(What you will do)
How many lines of the entries hold the string "agent"? Reply with the number alone.

(Records supplied)

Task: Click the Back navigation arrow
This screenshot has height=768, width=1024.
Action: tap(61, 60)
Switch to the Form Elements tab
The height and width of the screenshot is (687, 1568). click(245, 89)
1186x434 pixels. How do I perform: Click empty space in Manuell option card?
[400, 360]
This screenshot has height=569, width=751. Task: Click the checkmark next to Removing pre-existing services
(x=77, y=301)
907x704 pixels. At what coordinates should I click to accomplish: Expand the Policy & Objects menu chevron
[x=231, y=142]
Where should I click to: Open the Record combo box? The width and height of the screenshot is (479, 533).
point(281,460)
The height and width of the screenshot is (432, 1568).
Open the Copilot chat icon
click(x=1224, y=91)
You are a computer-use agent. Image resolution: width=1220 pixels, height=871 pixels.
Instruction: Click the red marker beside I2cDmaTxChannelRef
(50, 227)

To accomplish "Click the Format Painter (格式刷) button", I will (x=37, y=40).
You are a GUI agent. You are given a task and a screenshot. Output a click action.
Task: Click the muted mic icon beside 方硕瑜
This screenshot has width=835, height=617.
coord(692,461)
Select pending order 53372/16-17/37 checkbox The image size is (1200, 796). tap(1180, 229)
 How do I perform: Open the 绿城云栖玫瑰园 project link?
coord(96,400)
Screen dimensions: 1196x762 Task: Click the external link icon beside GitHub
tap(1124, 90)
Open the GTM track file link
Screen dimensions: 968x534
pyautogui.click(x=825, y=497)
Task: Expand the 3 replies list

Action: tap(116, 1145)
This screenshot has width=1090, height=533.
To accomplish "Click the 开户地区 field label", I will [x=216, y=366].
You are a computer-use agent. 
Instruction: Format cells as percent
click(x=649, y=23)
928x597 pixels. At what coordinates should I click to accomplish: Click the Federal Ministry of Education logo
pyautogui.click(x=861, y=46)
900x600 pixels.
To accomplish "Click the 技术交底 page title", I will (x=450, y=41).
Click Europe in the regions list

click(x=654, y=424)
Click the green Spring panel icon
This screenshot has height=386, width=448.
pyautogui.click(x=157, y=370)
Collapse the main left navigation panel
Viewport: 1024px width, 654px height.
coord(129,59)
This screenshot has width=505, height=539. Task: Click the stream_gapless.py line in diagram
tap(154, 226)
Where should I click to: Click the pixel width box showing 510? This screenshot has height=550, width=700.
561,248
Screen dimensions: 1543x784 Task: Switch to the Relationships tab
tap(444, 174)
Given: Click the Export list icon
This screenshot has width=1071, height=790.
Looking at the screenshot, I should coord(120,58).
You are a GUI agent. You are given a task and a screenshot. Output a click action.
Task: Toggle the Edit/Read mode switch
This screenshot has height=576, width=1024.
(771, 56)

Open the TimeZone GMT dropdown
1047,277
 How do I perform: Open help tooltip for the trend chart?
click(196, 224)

(Output of the task)
4